# Changing datafile using Tags

## Table of Contents (TOC) <a class="anchor" id="toc"></a>

- [1. Imports](#first-bullet)
- [2. Zegami Client, Workspace, and Collection](#second-bullet)
- [3. Chaging Datafile Value of One Item](#third-bullet)
    - [3.1. Creating a Tag](#creating-tag)
    - [3.2. Converting Fahrenheit values to Celsius](#fah_to_cel)

---

## 1. Imports <a class="anchor" id="first-bullet"></a> <span style="font-size:0.5em;">[(Back to TOC)](#toc)</span>

First we'll start by importing all of the needed libraries.

In [1]:
from zegami_sdk.client import ZegamiClient

# 2. Zegami client, workspace, and collection <a class="anchor" id="second-bullet"></a> <span style="font-size:0.5em;">[(Back to TOC)](#toc)</span>

Here we'll initialize the Zegami client so that we can have access to our collections.
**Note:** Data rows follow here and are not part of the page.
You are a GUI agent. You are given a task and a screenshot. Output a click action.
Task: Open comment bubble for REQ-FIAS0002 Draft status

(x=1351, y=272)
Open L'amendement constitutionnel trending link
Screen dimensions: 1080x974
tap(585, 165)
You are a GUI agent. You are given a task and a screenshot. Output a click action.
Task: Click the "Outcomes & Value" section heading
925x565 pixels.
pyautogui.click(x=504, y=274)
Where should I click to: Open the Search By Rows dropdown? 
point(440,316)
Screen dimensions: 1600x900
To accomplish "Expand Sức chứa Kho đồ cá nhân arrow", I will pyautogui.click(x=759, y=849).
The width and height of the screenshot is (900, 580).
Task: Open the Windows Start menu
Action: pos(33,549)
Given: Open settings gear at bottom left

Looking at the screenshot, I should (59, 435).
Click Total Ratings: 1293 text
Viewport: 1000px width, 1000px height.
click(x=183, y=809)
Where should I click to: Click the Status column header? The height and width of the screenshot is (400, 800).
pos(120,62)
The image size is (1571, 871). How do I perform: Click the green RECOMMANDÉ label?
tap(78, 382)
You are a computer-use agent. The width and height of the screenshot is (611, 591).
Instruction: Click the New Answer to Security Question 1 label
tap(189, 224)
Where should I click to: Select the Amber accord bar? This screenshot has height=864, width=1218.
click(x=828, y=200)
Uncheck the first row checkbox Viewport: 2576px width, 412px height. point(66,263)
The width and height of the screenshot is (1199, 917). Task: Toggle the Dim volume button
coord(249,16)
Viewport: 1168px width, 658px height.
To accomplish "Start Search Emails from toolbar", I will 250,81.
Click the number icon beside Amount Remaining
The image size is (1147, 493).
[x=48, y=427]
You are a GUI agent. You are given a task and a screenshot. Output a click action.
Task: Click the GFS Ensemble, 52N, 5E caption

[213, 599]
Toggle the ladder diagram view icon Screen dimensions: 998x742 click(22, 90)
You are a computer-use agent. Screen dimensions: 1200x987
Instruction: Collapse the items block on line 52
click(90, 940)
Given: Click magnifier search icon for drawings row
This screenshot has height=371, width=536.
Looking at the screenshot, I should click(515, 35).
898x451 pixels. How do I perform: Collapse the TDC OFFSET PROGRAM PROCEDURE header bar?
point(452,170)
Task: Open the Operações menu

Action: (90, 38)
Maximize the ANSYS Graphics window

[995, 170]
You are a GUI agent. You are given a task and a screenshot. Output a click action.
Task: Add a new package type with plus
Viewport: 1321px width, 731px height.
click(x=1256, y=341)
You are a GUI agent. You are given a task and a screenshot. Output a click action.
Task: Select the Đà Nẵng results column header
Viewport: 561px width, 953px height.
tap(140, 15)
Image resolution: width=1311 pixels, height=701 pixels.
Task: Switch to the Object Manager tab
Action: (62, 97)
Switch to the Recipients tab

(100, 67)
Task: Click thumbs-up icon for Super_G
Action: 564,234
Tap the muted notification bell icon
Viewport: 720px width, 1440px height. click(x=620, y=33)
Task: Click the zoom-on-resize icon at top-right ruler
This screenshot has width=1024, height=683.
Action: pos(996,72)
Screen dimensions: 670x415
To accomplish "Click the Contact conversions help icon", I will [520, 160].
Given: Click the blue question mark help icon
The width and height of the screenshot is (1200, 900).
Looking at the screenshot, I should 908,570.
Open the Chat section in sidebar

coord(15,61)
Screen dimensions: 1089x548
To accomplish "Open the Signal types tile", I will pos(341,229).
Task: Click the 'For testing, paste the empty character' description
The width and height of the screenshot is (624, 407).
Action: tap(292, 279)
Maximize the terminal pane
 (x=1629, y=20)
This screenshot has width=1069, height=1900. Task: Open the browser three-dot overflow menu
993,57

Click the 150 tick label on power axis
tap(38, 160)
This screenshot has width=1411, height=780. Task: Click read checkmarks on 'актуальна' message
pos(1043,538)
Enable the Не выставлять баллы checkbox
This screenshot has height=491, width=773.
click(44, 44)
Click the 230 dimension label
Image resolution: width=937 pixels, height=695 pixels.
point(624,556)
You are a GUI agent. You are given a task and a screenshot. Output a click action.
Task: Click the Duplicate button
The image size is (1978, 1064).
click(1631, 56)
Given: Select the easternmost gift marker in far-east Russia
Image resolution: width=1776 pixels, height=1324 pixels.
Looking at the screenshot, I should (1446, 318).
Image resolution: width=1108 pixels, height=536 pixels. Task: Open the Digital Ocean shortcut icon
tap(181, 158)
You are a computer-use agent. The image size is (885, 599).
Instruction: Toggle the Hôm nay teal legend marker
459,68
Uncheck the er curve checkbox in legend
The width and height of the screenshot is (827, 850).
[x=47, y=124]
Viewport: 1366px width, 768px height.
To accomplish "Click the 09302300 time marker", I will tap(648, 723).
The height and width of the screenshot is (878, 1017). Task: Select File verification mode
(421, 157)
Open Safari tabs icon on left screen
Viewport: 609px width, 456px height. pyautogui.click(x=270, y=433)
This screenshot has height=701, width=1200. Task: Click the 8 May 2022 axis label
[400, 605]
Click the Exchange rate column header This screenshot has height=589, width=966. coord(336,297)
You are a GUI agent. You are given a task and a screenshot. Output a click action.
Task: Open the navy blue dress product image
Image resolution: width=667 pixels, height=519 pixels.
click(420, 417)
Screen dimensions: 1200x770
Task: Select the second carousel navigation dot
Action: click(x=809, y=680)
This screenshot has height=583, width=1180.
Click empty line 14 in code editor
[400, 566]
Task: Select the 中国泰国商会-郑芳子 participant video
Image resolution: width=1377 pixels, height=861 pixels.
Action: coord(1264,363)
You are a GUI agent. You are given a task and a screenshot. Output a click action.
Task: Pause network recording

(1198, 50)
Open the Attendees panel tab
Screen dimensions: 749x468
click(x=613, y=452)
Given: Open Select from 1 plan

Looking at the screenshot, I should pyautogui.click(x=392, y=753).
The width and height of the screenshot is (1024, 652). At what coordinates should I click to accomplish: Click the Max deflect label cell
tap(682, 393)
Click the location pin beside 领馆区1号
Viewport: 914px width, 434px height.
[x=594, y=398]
If you haven't intialized your client before, you'll to have to provide your username and password, in order to create a security token. You only have to do this once. After that, you can initialize the client without providing login details, as the security token will be used instead!

In [2]:
zc = ZegamiClient()

Used token from '/home/martim-zegami/zegami_com.zegami.token'.
Client initialized successfully, welcome .



After initializing the client, we can retrieve our workspace and collection.

In [3]:
workspaces_lst = zc.workspaces
print(workspaces_lst)

[<Workspace id=GUDe4kRY name=Martim Chaves>]


In [4]:
# Get workspace using the ID
WORKSPACE_ID = zc.workspaces[0].id # id=GUDe4kRY
workspace = zc.get_workspace_by_id(WORKSPACE_ID)

In [5]:
workspace.show_collections()


Collections in 'Martim Chaves' (3):
6271698f81e4bccb640d6e24 : Flags of the world
62792f0488e4d3d7181d8256 : nations_of_the_world
627e12a31bdd62bb88d6afb8 : X-ray-analysis


In [6]:
# Let's get the X-ray-analysis collection, which is the one we're currently working with
collection = workspace.get_collection_by_name('X-ray-analysis')
print(collection)

<CollectionV1 id=627e12a31bdd62bb88d6afb8 name=X-ray-analysis>


## 3. Chaging datafile value of an item using Tags <a class="anchor" id="third-bullet"></a> <span style="font-size:0.5em;">[(Back to TOC)](#toc)</span>

When we were investigating the data using the Zegami platform, we noticed that one datapoint didn't have the temperature data in the right unit (Fahrenheit, instead of Celsius). This was causing an issue where the temperature axis didn't have an appropriate scale, as there was an anomaly. We can change the values in the datafile using the SDK!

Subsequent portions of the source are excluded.